== WHAT TO WORK ON ==
With the pictures left out, please write out exactly each line from the one containing "Open the stadium" through the end of the material.

== RECORDS FOR THE EXERCISE ==

----------------

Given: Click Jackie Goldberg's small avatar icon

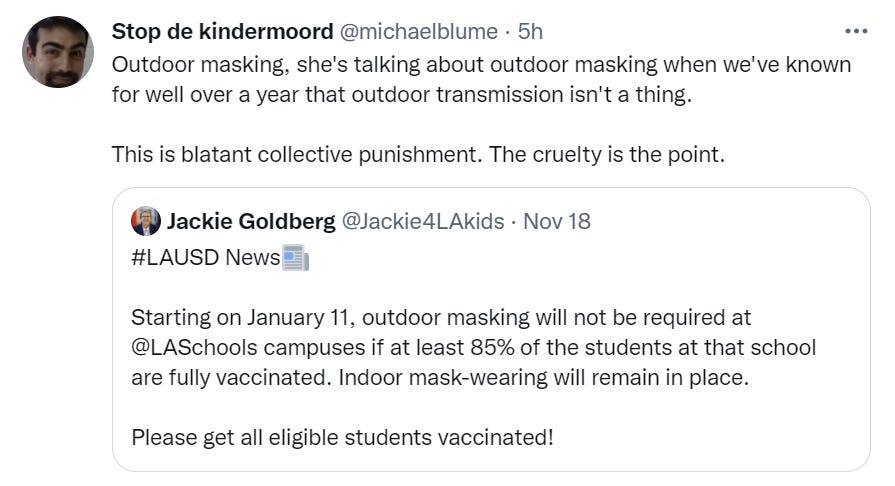Looking at the screenshot, I should [146, 221].
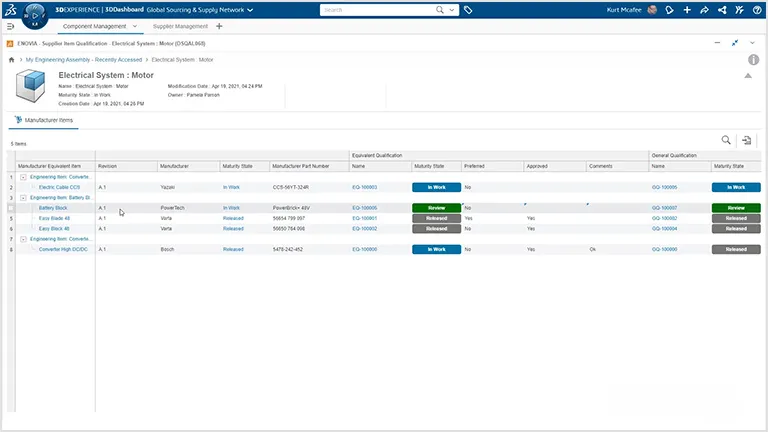Open qualification EQ-100005 link
The height and width of the screenshot is (432, 768).
364,208
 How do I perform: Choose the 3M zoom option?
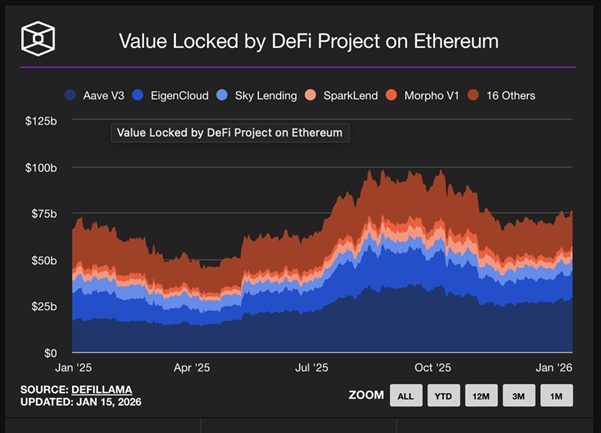pyautogui.click(x=518, y=395)
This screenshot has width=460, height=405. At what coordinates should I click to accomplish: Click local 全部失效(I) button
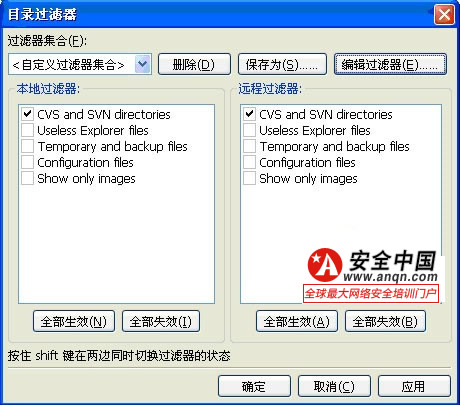[x=161, y=321]
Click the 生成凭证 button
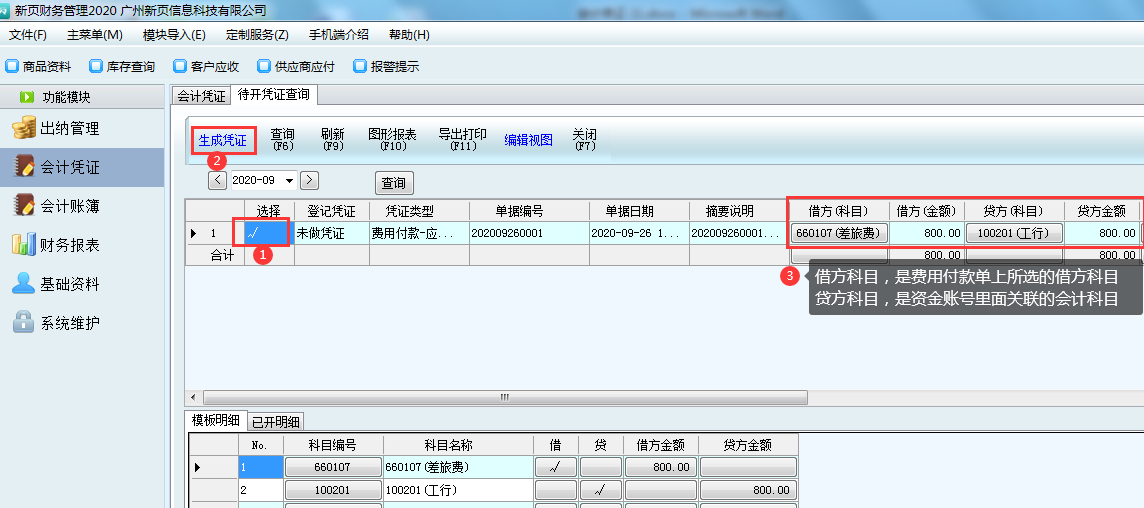1144x508 pixels. pyautogui.click(x=222, y=140)
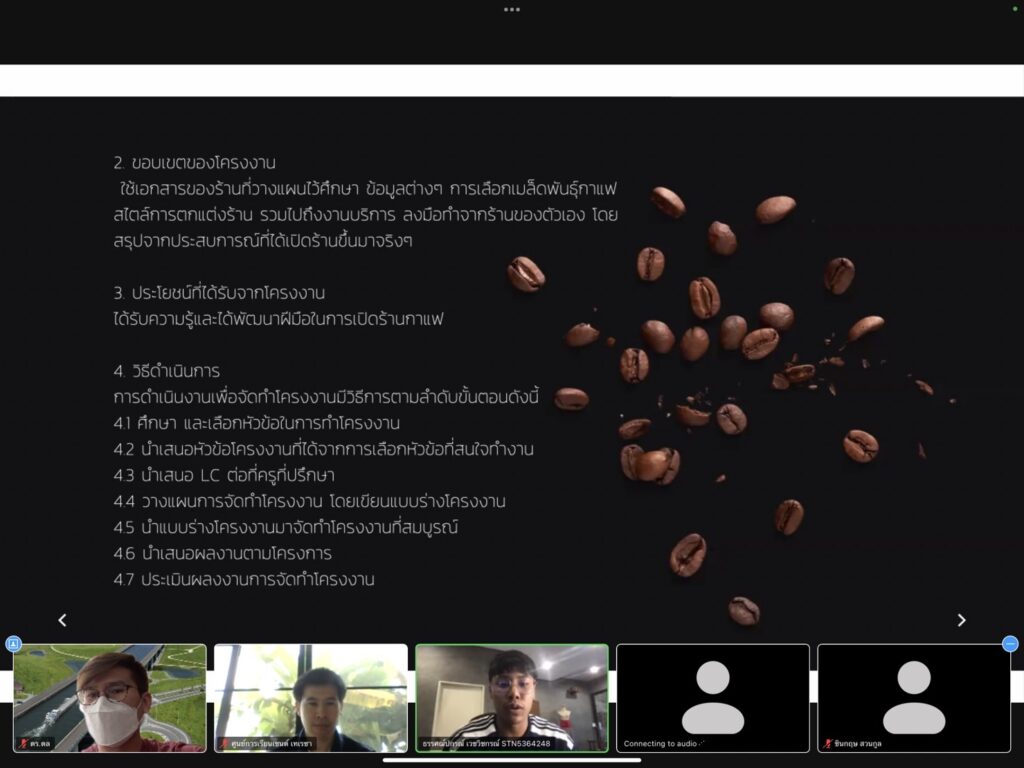Tap the green camera-in-use indicator dot
The image size is (1024, 768).
click(1015, 9)
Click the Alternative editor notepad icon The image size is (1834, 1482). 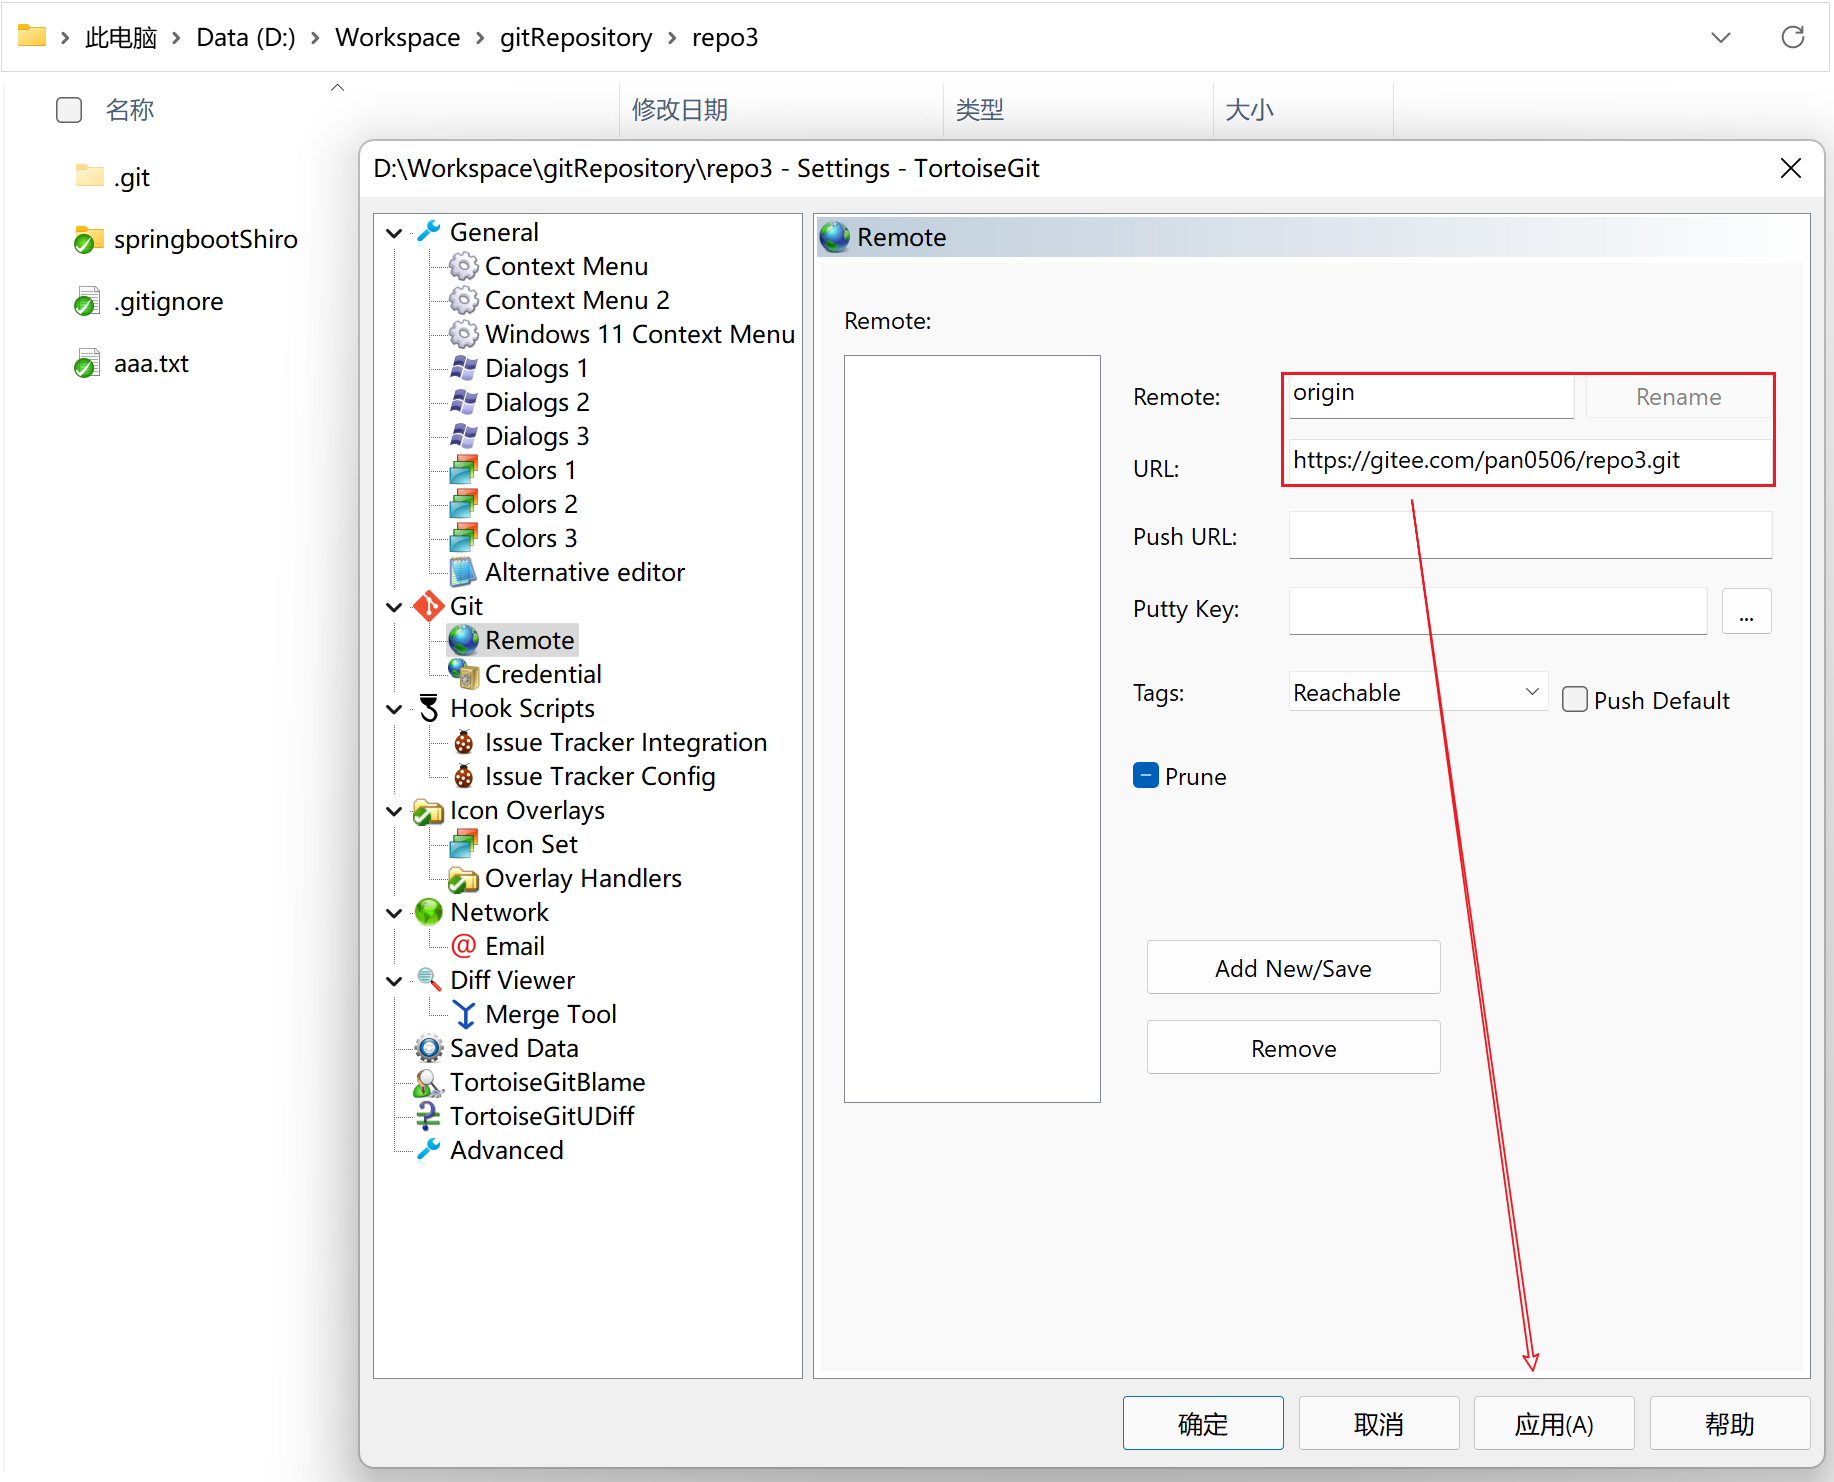[x=463, y=573]
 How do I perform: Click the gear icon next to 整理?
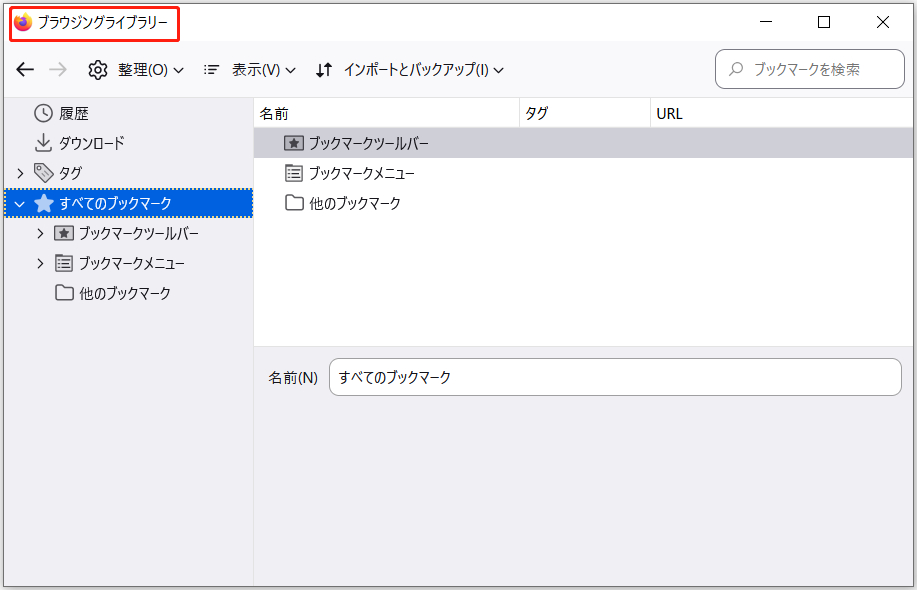[x=97, y=69]

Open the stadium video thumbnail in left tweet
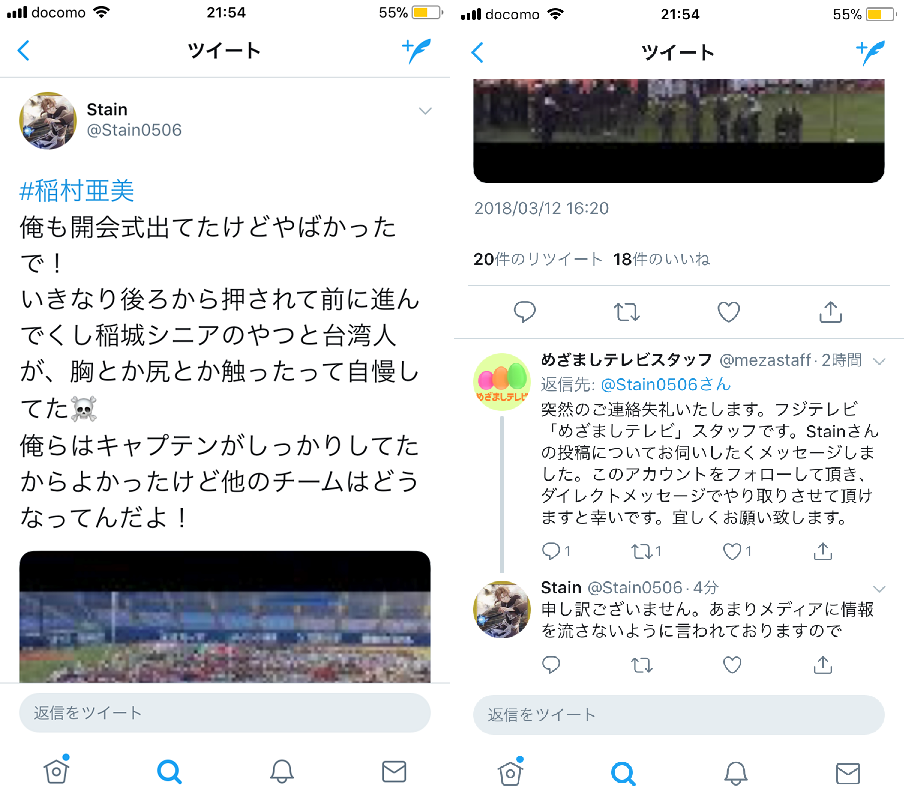(x=225, y=617)
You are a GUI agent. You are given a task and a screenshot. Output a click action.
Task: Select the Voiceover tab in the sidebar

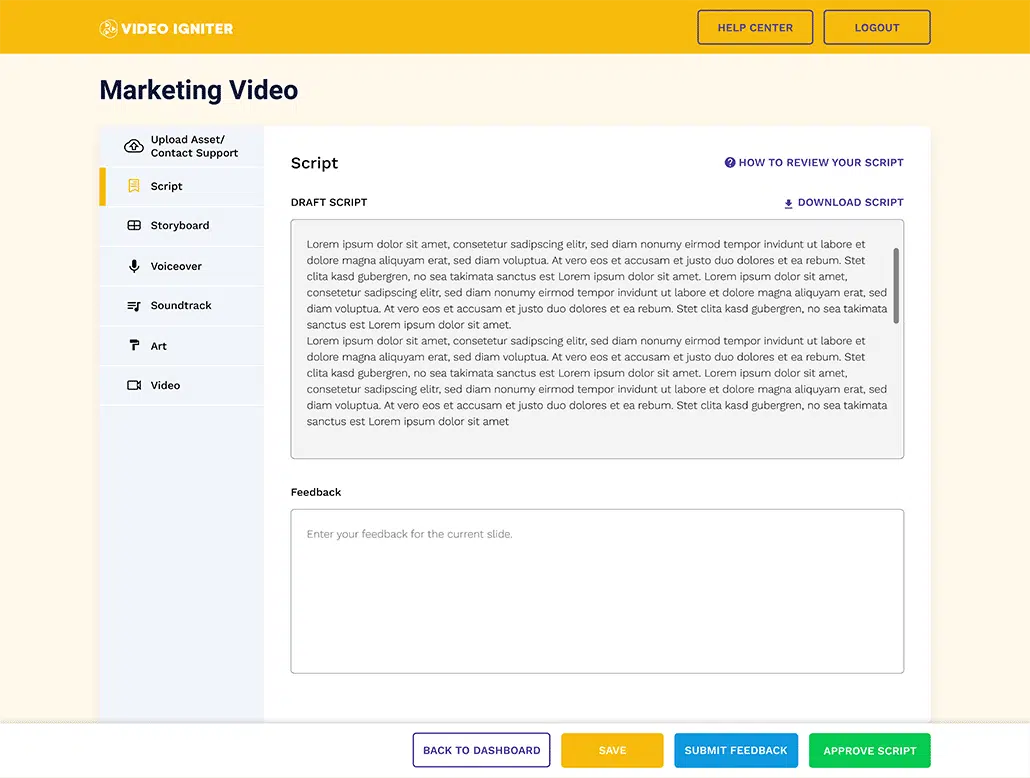point(181,266)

----------------

== RESULT FOR THIS EXERCISE ==
Open the stadium video thumbnail in left tweet
(x=225, y=617)
You are a GUI agent. You are given a task and a screenshot. Output a click action.
Task: Select the Voiceover tab in the sidebar

point(181,266)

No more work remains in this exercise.